Below are the records; print exactly the lines from the one with "Click the large orange total $1,407.25" through the last, both included, and leave the pictures out.

Stored items:
◆ ◆ ◆ ◆ ◆ ◆ ◆

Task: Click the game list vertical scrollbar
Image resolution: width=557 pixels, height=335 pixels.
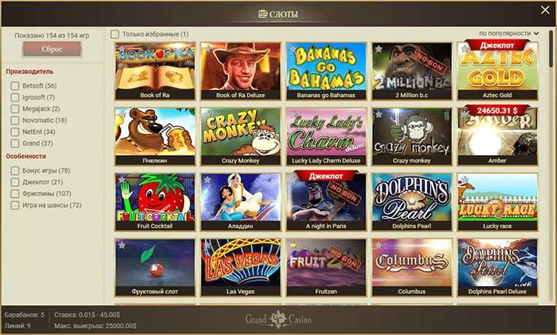Action: [x=551, y=49]
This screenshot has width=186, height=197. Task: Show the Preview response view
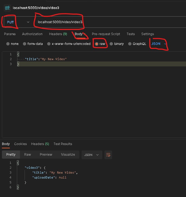point(46,155)
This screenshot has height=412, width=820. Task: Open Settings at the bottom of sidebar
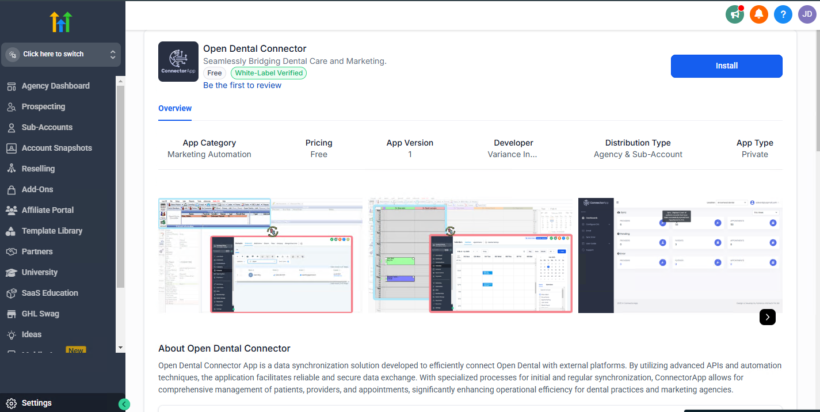36,402
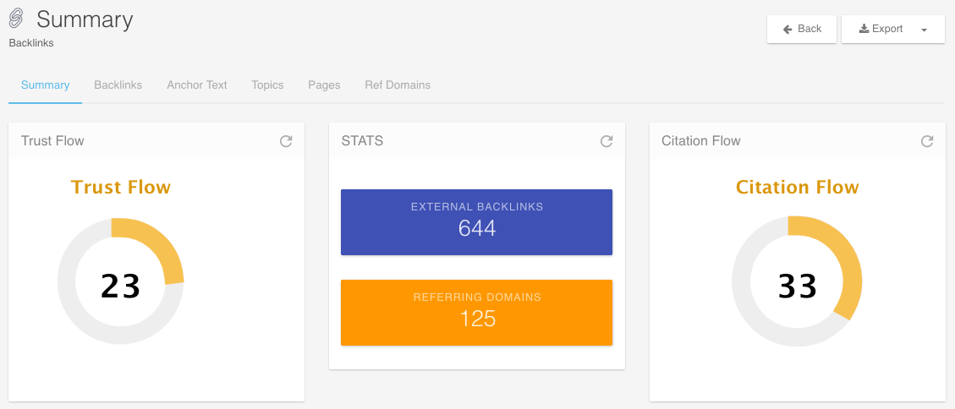Viewport: 955px width, 409px height.
Task: Open the Export dropdown caret
Action: [x=924, y=30]

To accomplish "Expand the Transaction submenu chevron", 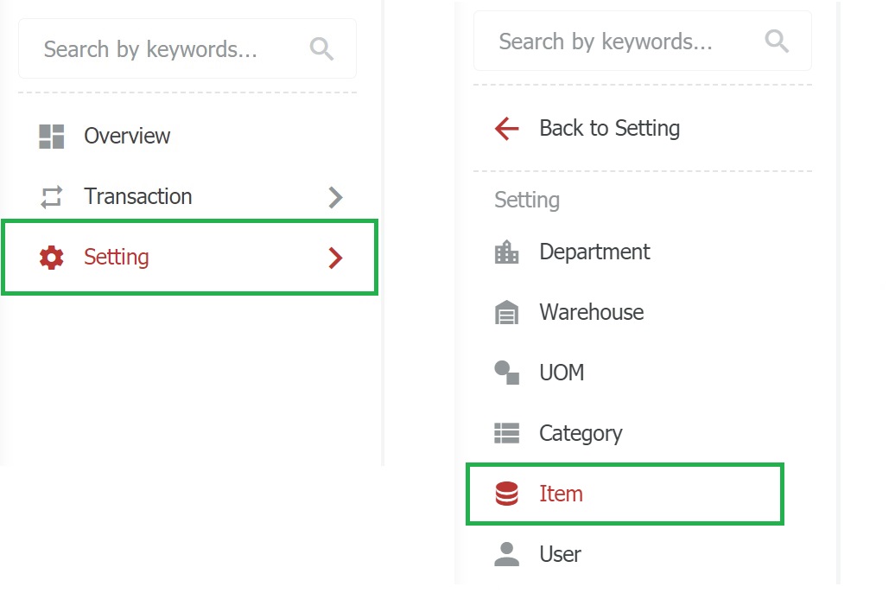I will 336,197.
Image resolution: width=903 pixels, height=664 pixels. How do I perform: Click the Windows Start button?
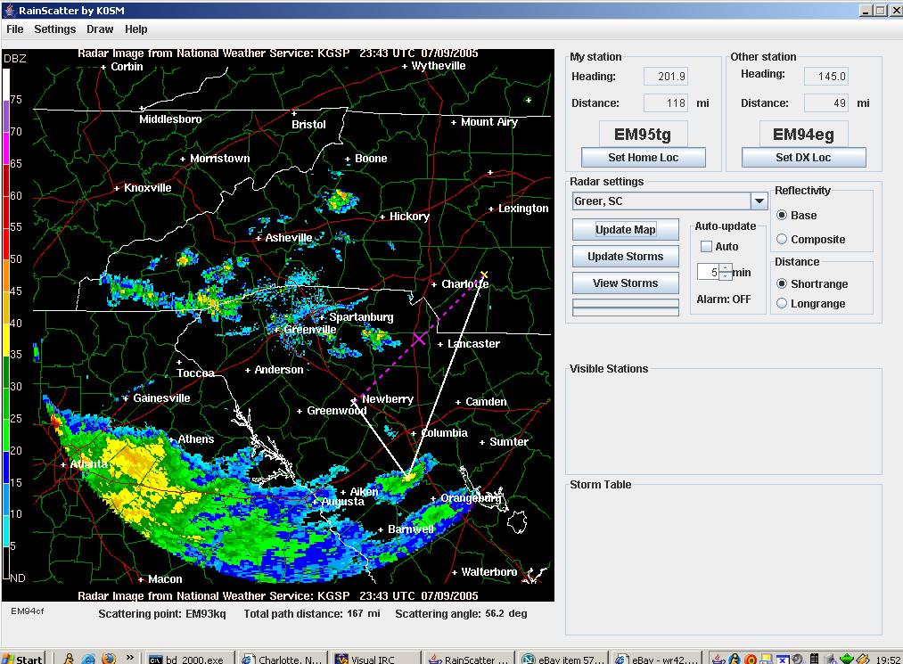23,658
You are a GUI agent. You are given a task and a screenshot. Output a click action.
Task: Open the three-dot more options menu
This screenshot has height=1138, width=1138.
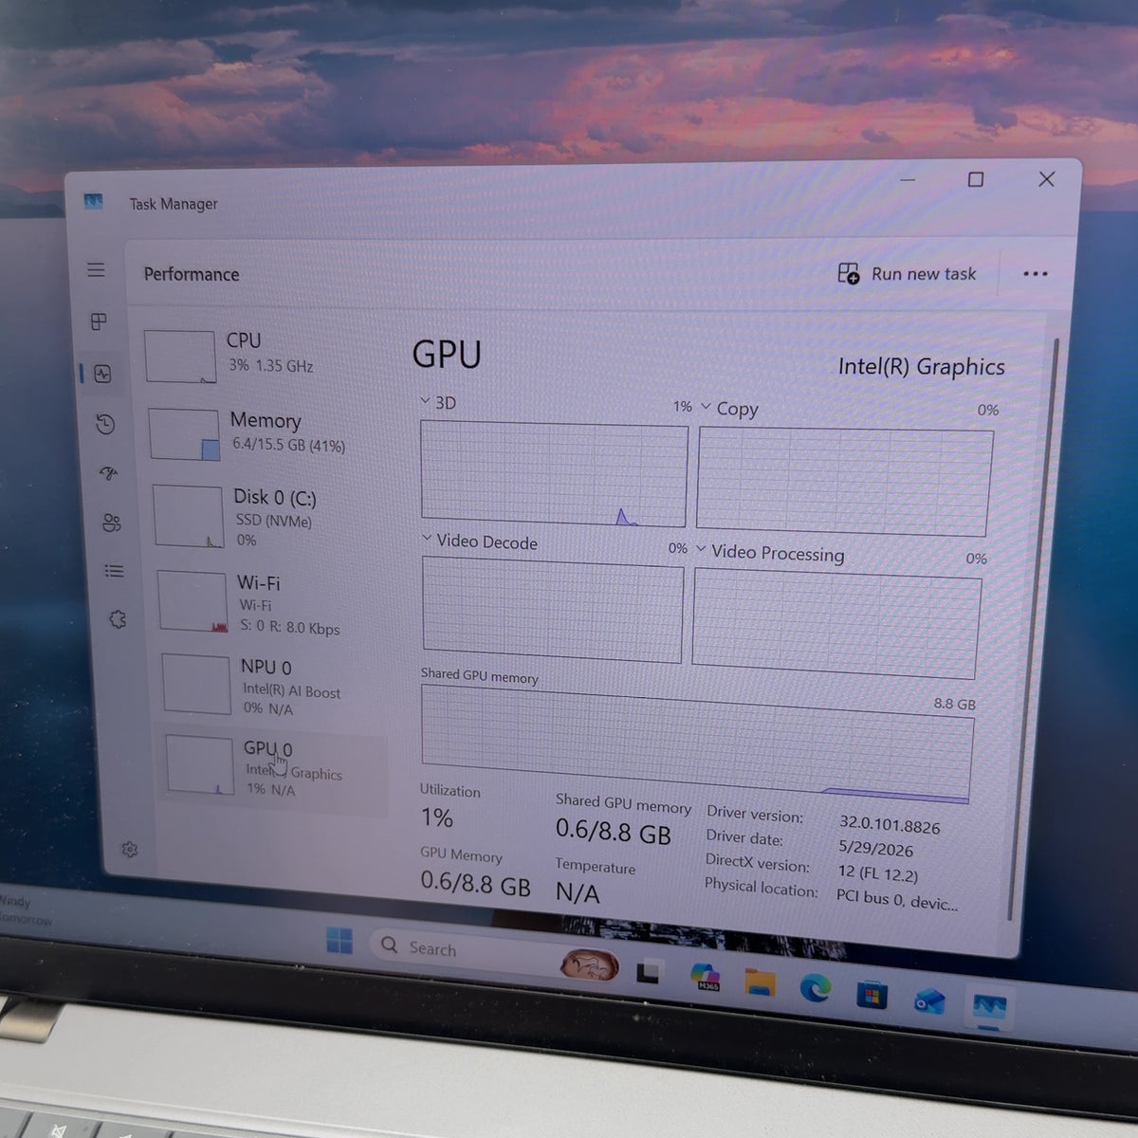click(1036, 274)
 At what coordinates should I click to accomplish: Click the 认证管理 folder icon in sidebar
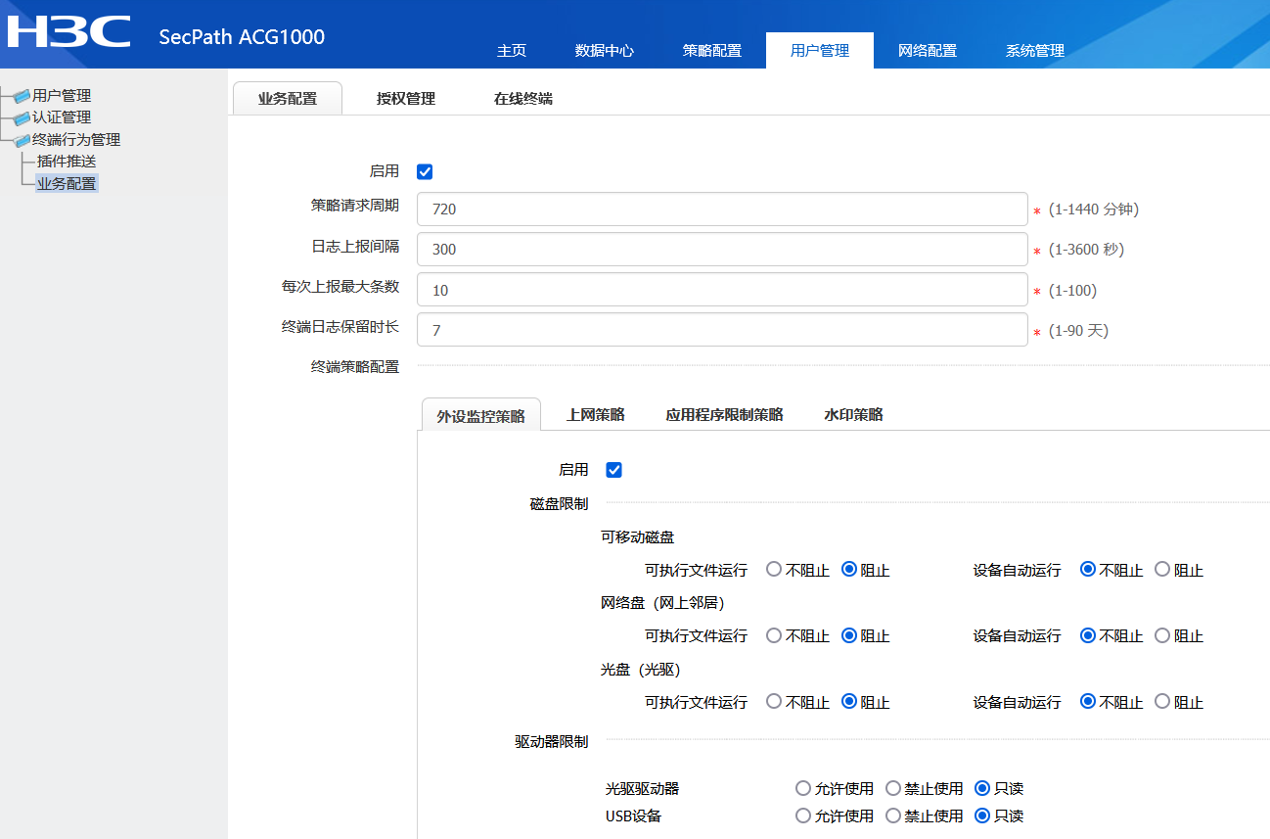[22, 118]
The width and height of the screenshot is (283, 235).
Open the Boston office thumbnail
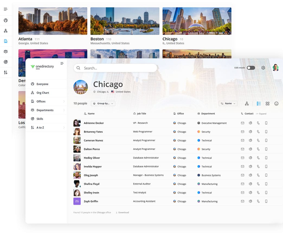tap(125, 21)

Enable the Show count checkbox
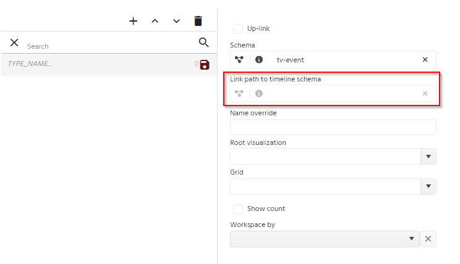[238, 209]
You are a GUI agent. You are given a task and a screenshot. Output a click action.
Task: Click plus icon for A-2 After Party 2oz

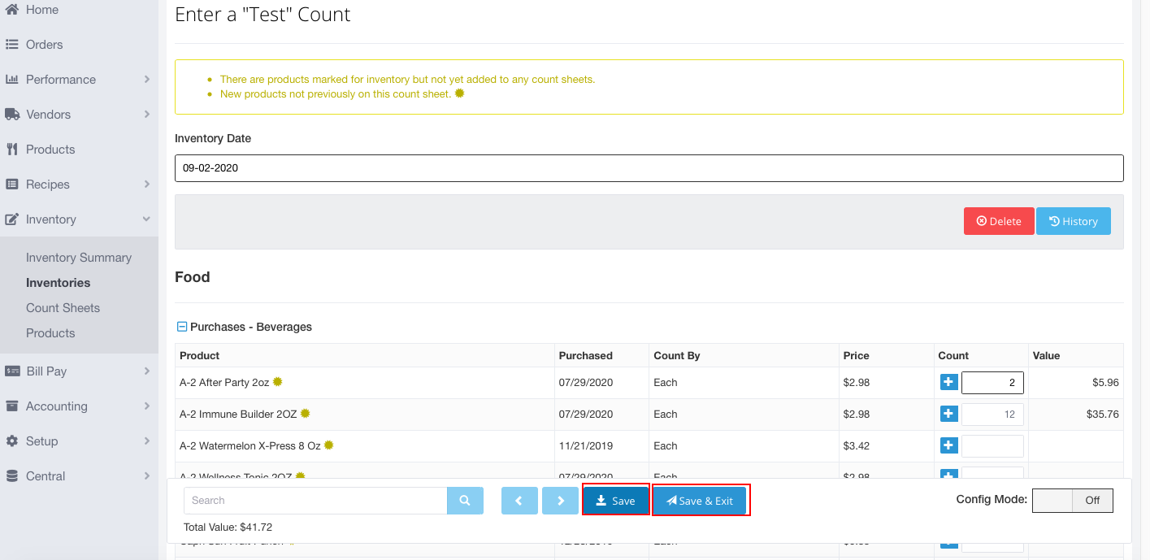point(948,382)
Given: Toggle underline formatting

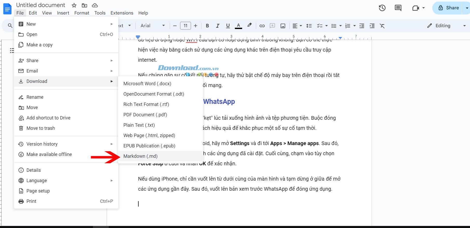Looking at the screenshot, I should (228, 26).
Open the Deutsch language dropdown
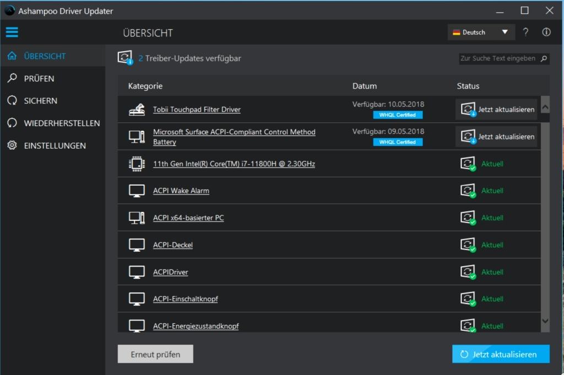Viewport: 564px width, 375px height. (x=481, y=32)
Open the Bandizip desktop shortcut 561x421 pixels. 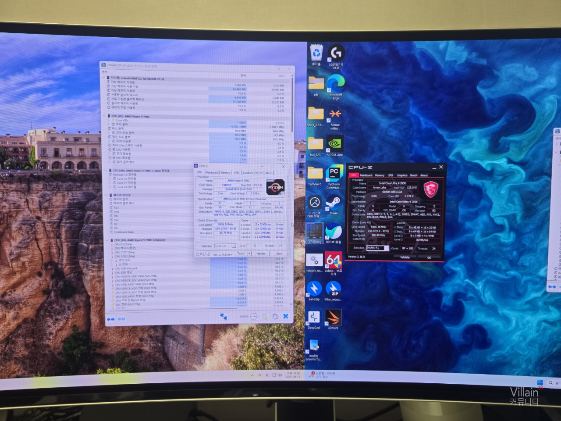pyautogui.click(x=314, y=289)
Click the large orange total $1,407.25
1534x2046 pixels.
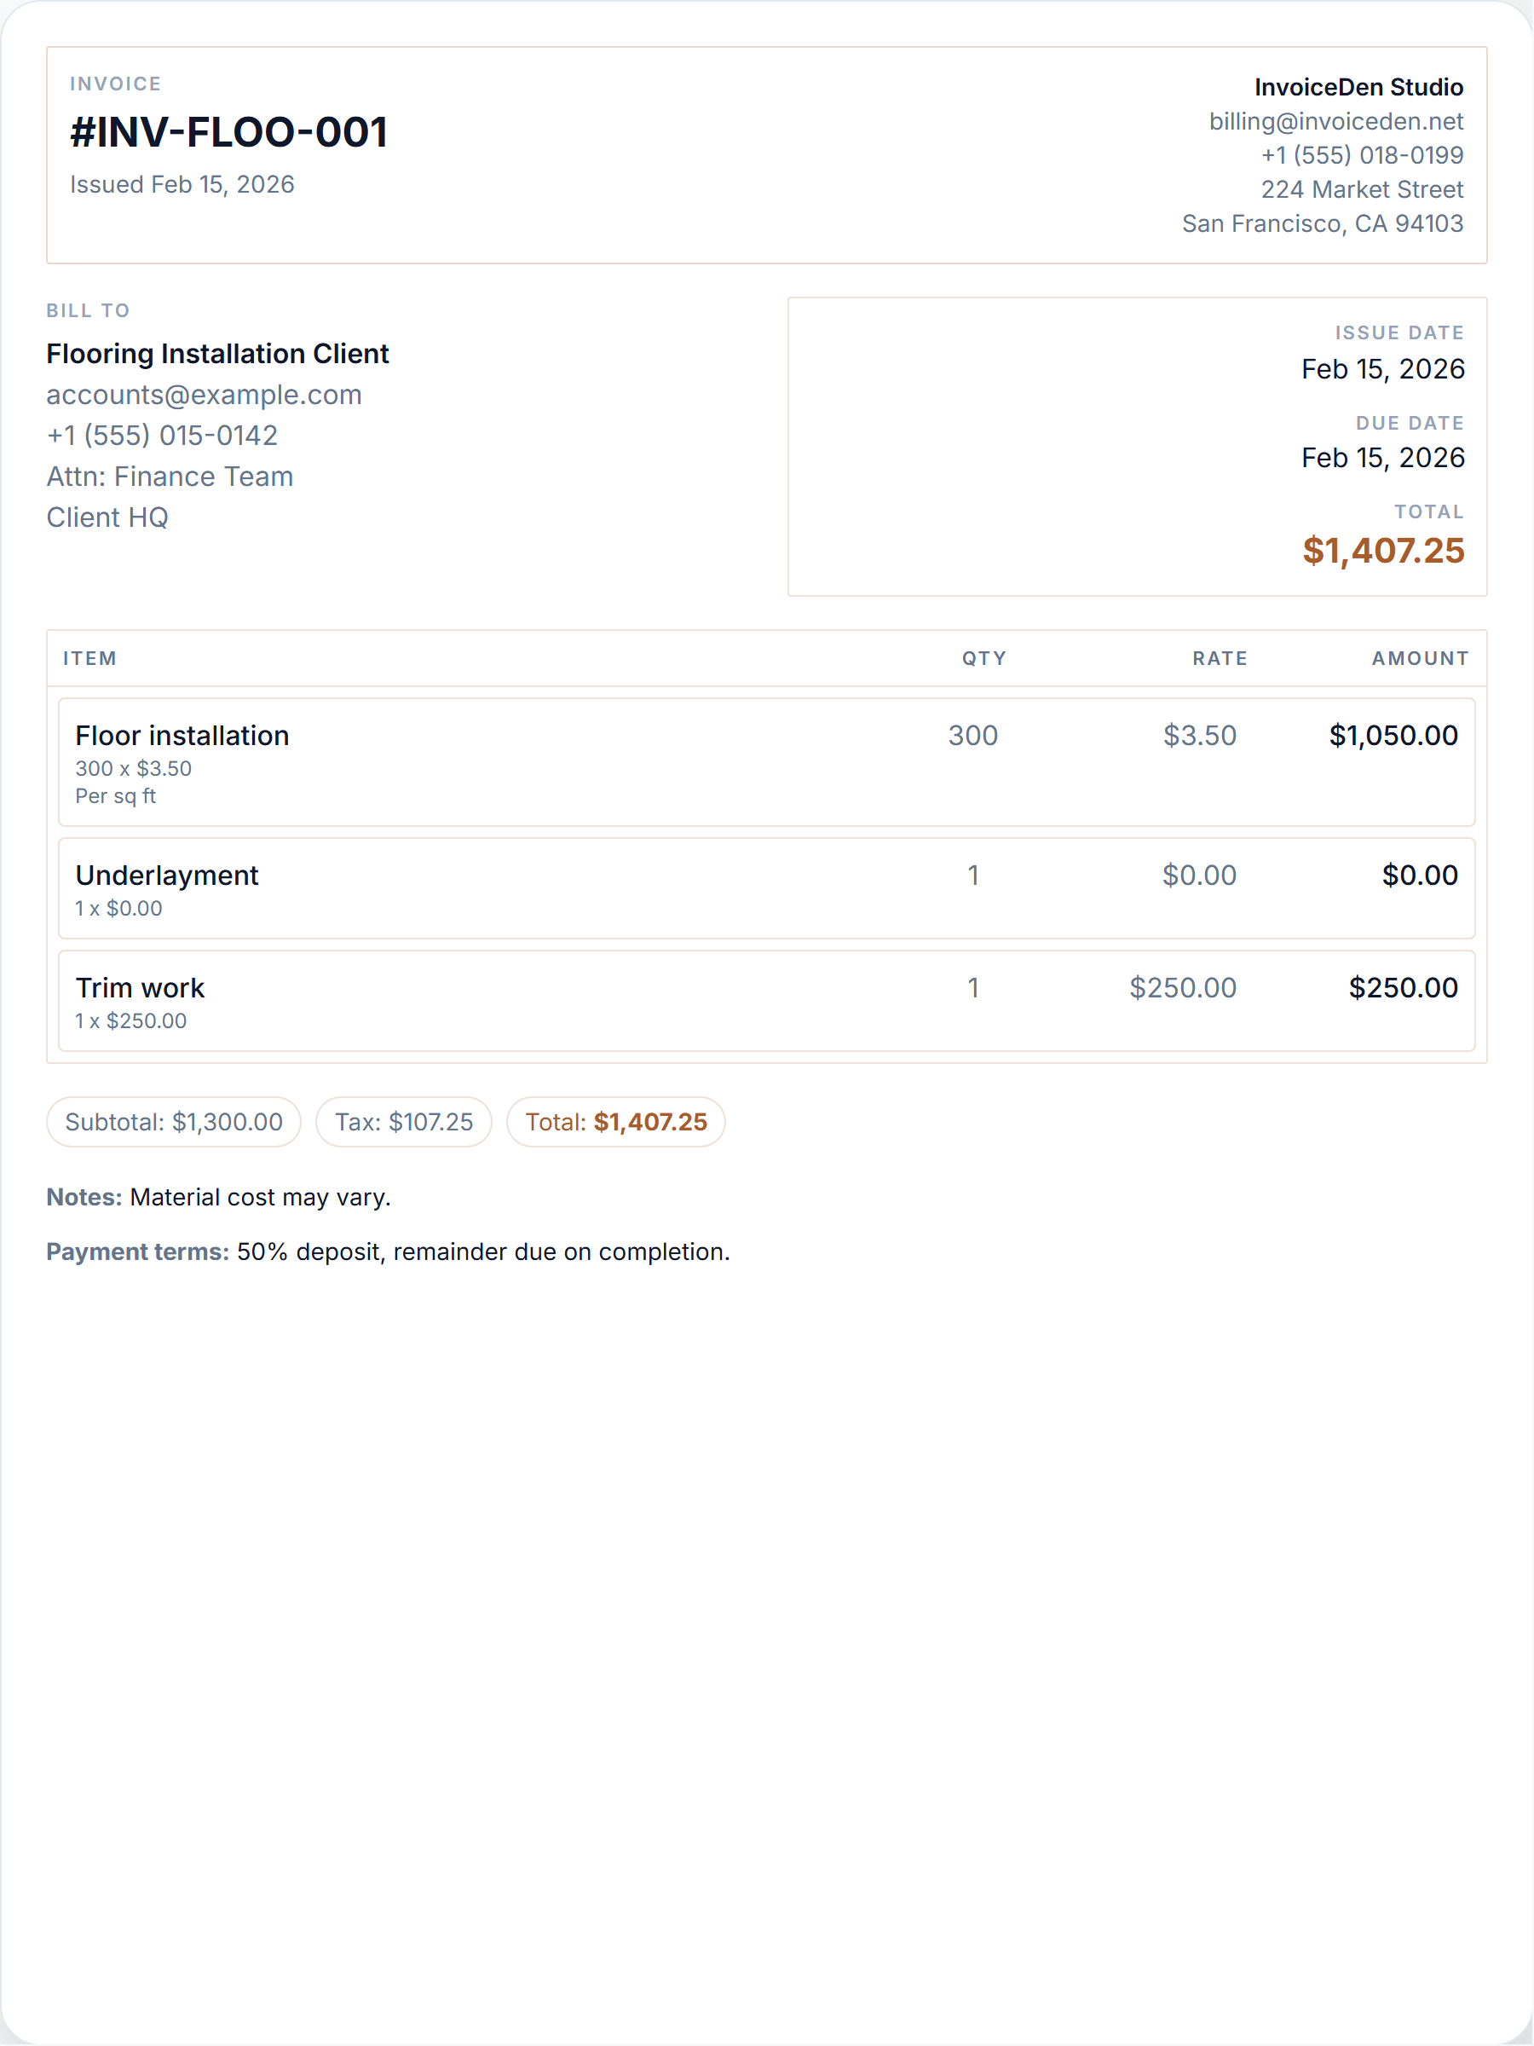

◆ ◆ ◆ ◆ ◆ ◆ ◆

◆ **Reply to the task**:
Click the large orange total $1,407.25
1534x2046 pixels.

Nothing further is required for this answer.